AdGraph: A Graph-Based Approach to Ad and Tracker Blocking

User demand for blocking advertising and tracking online is large and growing. Existing tools, both deployed and described in research, have proven useful, but lack either the completeness or robustness needed for a general solution. Existing detection approaches generally focus on only one aspect of advertising or tracking (e.g. URL patterns, code structure), making existing approaches susceptible to evasion.

In this work we present AdGraph, a novel graph-based approach for detecting advertising and tracking resources on the web. AdGraph differs from existing approaches by building a graph representation of the HTML structure, network requests, and JavaScript behavior of a webpage, and using this unique representation to identify advertising and tracking resources. Because AdGraph considers many aspects of the context a network request takes place in, it is less susceptible to the single-factor evasion techniques that flummox existing approaches.

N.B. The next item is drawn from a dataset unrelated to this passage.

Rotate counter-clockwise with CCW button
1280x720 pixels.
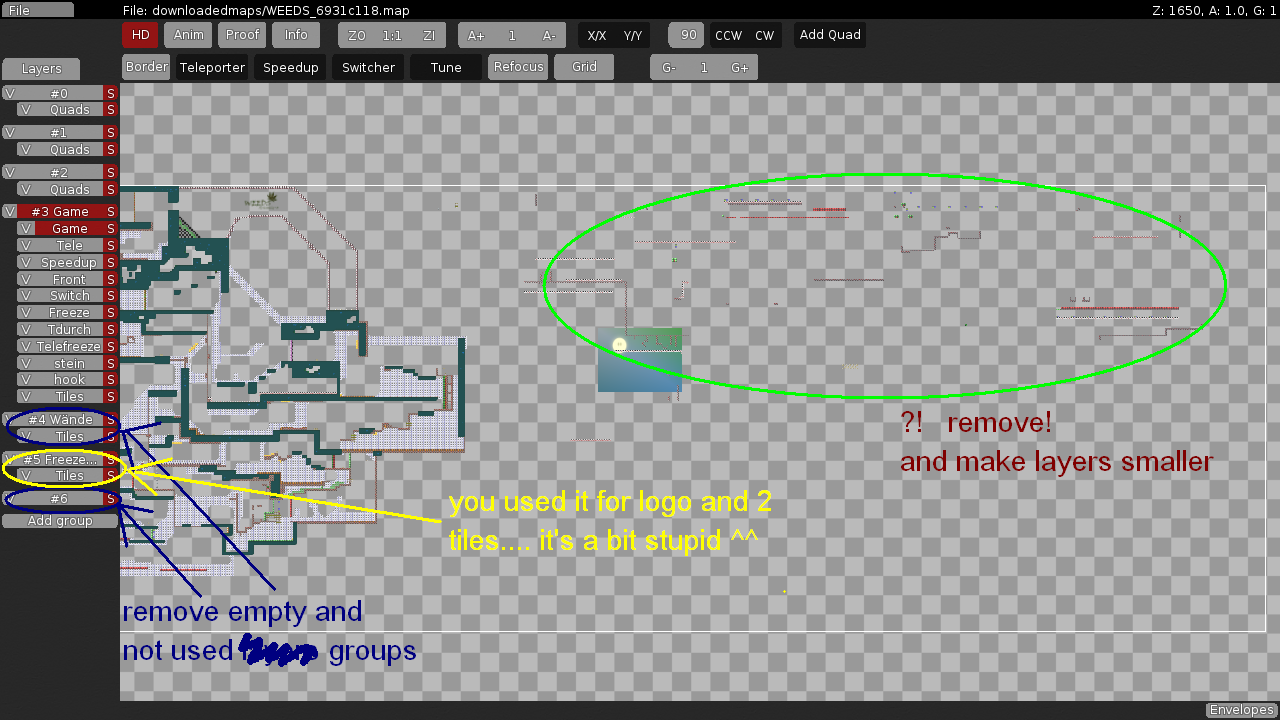point(728,35)
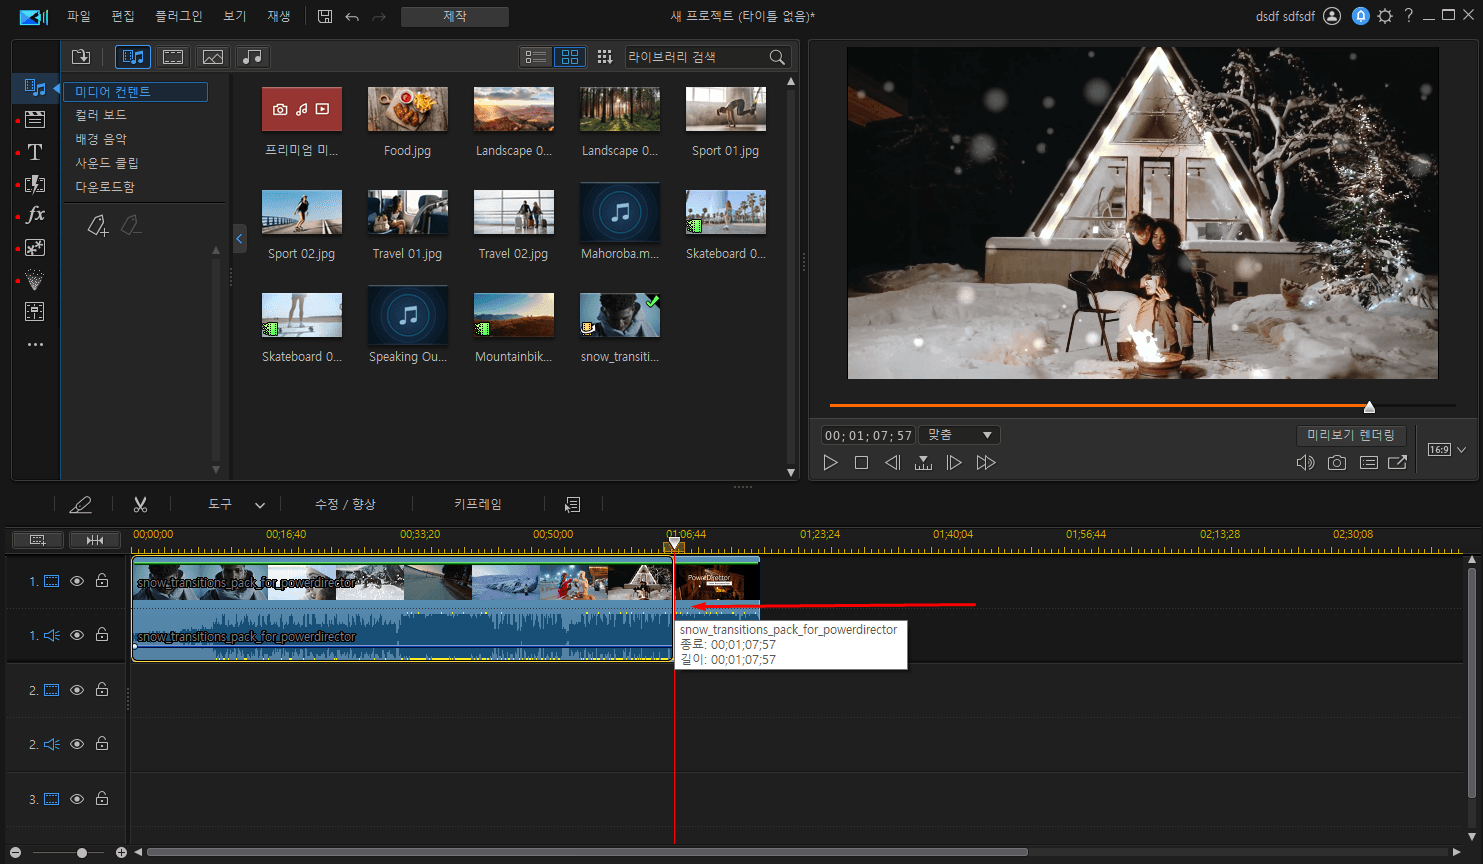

We evaluate AdGraph on the Alexa top-10K websites, and find that it is highly accurate, able to replicate the labels of human-generated filter lists with 95.33% accuracy, and can even identify many mistakes in filter lists. We implement AdGraph as a modification to Chromium. AdGraph adds only minor overhead to page loading and execution, and is actually faster than stock Chromium on 42% of websites and AdBlock Plus on 78% of websites. Overall, we conclude that AdGraph is both accurate enough and performant enough for online use, breaking comparable or fewer websites than popular filter list based approaches.